* SET TASK *
Rewrite all of the records below with "GUI agent" replaced by "desktop assistant" wherever it appears, leaving everything else unchanged.

* MATERIAL SUPPLIED *
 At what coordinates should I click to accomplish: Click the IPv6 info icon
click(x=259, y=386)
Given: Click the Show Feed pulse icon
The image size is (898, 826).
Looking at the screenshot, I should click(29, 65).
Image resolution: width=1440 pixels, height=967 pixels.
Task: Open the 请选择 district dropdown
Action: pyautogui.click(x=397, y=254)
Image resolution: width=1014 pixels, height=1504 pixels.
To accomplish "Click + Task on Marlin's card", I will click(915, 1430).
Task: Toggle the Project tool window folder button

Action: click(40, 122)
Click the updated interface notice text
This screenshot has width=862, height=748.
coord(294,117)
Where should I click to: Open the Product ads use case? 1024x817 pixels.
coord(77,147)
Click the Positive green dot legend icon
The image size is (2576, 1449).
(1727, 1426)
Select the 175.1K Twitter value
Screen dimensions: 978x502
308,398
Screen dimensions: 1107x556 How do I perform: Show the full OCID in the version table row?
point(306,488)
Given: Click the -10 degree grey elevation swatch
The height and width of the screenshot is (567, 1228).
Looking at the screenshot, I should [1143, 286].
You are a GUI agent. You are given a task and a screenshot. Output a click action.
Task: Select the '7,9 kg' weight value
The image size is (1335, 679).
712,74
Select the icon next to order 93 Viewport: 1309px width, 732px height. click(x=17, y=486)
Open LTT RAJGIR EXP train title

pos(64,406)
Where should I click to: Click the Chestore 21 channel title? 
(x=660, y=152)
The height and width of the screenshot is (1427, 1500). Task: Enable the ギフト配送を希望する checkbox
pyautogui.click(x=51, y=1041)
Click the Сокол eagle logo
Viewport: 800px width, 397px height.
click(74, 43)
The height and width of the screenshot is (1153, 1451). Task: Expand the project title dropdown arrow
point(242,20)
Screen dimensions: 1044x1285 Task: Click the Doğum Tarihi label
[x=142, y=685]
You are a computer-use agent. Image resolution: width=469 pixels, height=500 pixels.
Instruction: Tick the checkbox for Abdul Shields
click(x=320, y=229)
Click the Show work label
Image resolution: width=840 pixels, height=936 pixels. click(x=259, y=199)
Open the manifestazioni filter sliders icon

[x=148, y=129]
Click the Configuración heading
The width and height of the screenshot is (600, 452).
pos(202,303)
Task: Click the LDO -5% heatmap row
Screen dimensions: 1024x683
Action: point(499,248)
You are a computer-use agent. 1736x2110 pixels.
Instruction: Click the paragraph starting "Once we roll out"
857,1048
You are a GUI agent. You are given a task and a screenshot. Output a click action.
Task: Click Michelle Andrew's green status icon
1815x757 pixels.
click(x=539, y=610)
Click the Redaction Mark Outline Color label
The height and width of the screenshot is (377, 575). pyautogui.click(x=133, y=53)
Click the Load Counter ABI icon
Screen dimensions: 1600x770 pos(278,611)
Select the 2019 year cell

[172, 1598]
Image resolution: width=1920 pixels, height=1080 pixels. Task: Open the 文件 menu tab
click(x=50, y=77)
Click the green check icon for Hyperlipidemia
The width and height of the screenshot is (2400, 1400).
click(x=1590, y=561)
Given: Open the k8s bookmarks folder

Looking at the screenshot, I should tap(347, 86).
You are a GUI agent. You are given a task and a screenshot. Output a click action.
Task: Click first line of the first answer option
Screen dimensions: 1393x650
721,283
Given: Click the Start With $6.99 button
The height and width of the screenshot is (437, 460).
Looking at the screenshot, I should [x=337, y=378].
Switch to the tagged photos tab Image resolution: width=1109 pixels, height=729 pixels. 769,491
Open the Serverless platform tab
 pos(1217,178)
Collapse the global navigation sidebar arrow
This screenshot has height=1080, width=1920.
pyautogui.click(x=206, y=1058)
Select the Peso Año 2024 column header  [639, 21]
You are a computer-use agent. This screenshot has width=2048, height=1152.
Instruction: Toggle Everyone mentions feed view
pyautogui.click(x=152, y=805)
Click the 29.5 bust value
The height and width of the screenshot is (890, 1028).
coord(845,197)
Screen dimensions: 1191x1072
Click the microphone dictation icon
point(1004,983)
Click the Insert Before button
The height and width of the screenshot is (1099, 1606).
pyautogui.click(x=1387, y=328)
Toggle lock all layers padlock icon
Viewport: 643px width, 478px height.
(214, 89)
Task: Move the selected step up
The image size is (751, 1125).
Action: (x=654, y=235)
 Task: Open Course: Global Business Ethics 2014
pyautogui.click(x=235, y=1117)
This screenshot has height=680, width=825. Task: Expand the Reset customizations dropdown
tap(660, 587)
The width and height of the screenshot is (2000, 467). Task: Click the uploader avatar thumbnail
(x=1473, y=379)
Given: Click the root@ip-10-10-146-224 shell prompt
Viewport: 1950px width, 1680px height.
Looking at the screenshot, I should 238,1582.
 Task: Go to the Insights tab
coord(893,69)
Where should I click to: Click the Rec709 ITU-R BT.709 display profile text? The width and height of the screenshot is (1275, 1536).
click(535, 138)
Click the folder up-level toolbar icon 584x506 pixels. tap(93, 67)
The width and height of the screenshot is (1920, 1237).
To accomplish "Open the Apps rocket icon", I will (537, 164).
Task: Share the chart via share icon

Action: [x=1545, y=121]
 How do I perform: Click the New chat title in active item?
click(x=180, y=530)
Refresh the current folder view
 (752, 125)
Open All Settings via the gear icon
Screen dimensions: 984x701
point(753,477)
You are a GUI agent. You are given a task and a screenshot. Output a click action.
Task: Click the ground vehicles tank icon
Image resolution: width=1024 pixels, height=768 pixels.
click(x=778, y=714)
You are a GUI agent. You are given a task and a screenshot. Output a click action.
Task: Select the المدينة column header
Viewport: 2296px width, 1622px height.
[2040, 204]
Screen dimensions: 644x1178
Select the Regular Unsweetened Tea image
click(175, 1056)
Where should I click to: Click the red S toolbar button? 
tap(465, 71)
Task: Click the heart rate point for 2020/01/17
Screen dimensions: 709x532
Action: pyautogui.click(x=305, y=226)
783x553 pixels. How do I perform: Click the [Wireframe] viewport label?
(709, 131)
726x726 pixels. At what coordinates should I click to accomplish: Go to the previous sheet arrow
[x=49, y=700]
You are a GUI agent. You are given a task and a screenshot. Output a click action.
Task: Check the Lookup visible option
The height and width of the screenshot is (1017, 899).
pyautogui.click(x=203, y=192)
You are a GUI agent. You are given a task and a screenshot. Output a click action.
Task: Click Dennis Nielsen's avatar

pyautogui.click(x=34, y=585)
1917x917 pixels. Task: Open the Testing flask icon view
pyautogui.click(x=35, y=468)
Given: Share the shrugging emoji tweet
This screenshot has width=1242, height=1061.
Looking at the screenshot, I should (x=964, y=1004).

* THE ANSWER *
 At what coordinates should I click to accomplish: Click the IPv6 info icon
click(x=259, y=386)
Given: Click the Show Feed pulse icon
The image size is (898, 826).
Looking at the screenshot, I should click(29, 65).
Image resolution: width=1440 pixels, height=967 pixels.
Task: Open the 请选择 district dropdown
Action: pyautogui.click(x=397, y=254)
Image resolution: width=1014 pixels, height=1504 pixels.
To accomplish "Click + Task on Marlin's card", I will click(915, 1430).
Task: Toggle the Project tool window folder button

Action: click(40, 122)
Click the updated interface notice text
This screenshot has width=862, height=748.
coord(294,117)
Where should I click to: Open the Product ads use case? 1024x817 pixels.
coord(77,147)
Click the Positive green dot legend icon
The image size is (2576, 1449).
(1727, 1426)
Select the 175.1K Twitter value
Screen dimensions: 978x502
308,398
Screen dimensions: 1107x556 How do I perform: Show the full OCID in the version table row?
point(306,488)
Given: Click the -10 degree grey elevation swatch
The height and width of the screenshot is (567, 1228).
Looking at the screenshot, I should [1143, 286].
You are a desktop assistant. You are given a task and a screenshot. Output a click action.
Task: Select the '7,9 kg' weight value
The image size is (1335, 679).
712,74
Select the icon next to order 93 Viewport: 1309px width, 732px height. click(x=17, y=486)
Open LTT RAJGIR EXP train title

pos(64,406)
Where should I click to: Click the Chestore 21 channel title? 
(x=660, y=152)
The height and width of the screenshot is (1427, 1500). Task: Enable the ギフト配送を希望する checkbox
pyautogui.click(x=51, y=1041)
Click the Сокол eagle logo
Viewport: 800px width, 397px height.
click(74, 43)
The height and width of the screenshot is (1153, 1451). Task: Expand the project title dropdown arrow
point(242,20)
Screen dimensions: 1044x1285 Task: Click the Doğum Tarihi label
[x=142, y=685]
You are a computer-use agent. Image resolution: width=469 pixels, height=500 pixels.
Instruction: Tick the checkbox for Abdul Shields
click(x=320, y=229)
Click the Show work label
Image resolution: width=840 pixels, height=936 pixels. click(x=259, y=199)
Open the manifestazioni filter sliders icon

[x=148, y=129]
Click the Configuración heading
The width and height of the screenshot is (600, 452).
pos(202,303)
Task: Click the LDO -5% heatmap row
Screen dimensions: 1024x683
Action: point(499,248)
You are a computer-use agent. 1736x2110 pixels.
Instruction: Click the paragraph starting "Once we roll out"
857,1048
You are a desktop assistant. You are given a task and a screenshot. Output a click action.
Task: Click Michelle Andrew's green status icon
1815x757 pixels.
click(x=539, y=610)
Click the Redaction Mark Outline Color label
The height and width of the screenshot is (377, 575). pyautogui.click(x=133, y=53)
Click the Load Counter ABI icon
Screen dimensions: 1600x770 pos(278,611)
Select the 2019 year cell

[172, 1598]
Image resolution: width=1920 pixels, height=1080 pixels. Task: Open the 文件 menu tab
click(x=50, y=77)
Click the green check icon for Hyperlipidemia
The width and height of the screenshot is (2400, 1400).
click(x=1590, y=561)
Given: Open the k8s bookmarks folder

Looking at the screenshot, I should tap(347, 86).
You are a desktop assistant. You are given a task and a screenshot. Output a click action.
Task: Click first line of the first answer option
Screen dimensions: 1393x650
721,283
Given: Click the Start With $6.99 button
The height and width of the screenshot is (437, 460).
Looking at the screenshot, I should [x=337, y=378].
Switch to the tagged photos tab Image resolution: width=1109 pixels, height=729 pixels. 769,491
Open the Serverless platform tab
 pos(1217,178)
Collapse the global navigation sidebar arrow
This screenshot has height=1080, width=1920.
pyautogui.click(x=206, y=1058)
Select the Peso Año 2024 column header  [639, 21]
You are a computer-use agent. This screenshot has width=2048, height=1152.
Instruction: Toggle Everyone mentions feed view
pyautogui.click(x=152, y=805)
Click the 29.5 bust value
The height and width of the screenshot is (890, 1028).
coord(845,197)
Screen dimensions: 1191x1072
Click the microphone dictation icon
point(1004,983)
Click the Insert Before button
The height and width of the screenshot is (1099, 1606).
pyautogui.click(x=1387, y=328)
Toggle lock all layers padlock icon
Viewport: 643px width, 478px height.
(214, 89)
Task: Move the selected step up
The image size is (751, 1125).
Action: (x=654, y=235)
 Task: Open Course: Global Business Ethics 2014
pyautogui.click(x=235, y=1117)
This screenshot has height=680, width=825. Task: Expand the Reset customizations dropdown
tap(660, 587)
The width and height of the screenshot is (2000, 467). Task: Click the uploader avatar thumbnail
(x=1473, y=379)
Given: Click the root@ip-10-10-146-224 shell prompt
Viewport: 1950px width, 1680px height.
Looking at the screenshot, I should 238,1582.
 Task: Go to the Insights tab
coord(893,69)
Where should I click to: Click the Rec709 ITU-R BT.709 display profile text? The width and height of the screenshot is (1275, 1536).
click(535, 138)
Click the folder up-level toolbar icon 584x506 pixels. tap(93, 67)
The width and height of the screenshot is (1920, 1237).
To accomplish "Open the Apps rocket icon", I will (537, 164).
Task: Share the chart via share icon

Action: [x=1545, y=121]
 How do I perform: Click the New chat title in active item?
click(x=180, y=530)
Refresh the current folder view
 (752, 125)
Open All Settings via the gear icon
Screen dimensions: 984x701
point(753,477)
You are a desktop assistant. You are given a task and a screenshot. Output a click action.
Task: Click the ground vehicles tank icon
Image resolution: width=1024 pixels, height=768 pixels.
click(x=778, y=714)
You are a desktop assistant. You are given a task and a screenshot. Output a click action.
Task: Select the المدينة column header
Viewport: 2296px width, 1622px height.
[2040, 204]
Screen dimensions: 644x1178
Select the Regular Unsweetened Tea image
click(175, 1056)
Where should I click to: Click the red S toolbar button? 
tap(465, 71)
Task: Click the heart rate point for 2020/01/17
Screen dimensions: 709x532
Action: pyautogui.click(x=305, y=226)
783x553 pixels. How do I perform: Click the [Wireframe] viewport label?
(709, 131)
726x726 pixels. At what coordinates should I click to accomplish: Go to the previous sheet arrow
[x=49, y=700]
You are a desktop assistant. You are given a task and a screenshot. Output a click action.
Task: Check the Lookup visible option
The height and width of the screenshot is (1017, 899).
pyautogui.click(x=203, y=192)
You are a desktop assistant. You are given a task and a screenshot. Output a click action.
Task: Click Dennis Nielsen's avatar

pyautogui.click(x=34, y=585)
1917x917 pixels. Task: Open the Testing flask icon view
pyautogui.click(x=35, y=468)
Given: Share the shrugging emoji tweet
This screenshot has width=1242, height=1061.
Looking at the screenshot, I should (x=964, y=1004).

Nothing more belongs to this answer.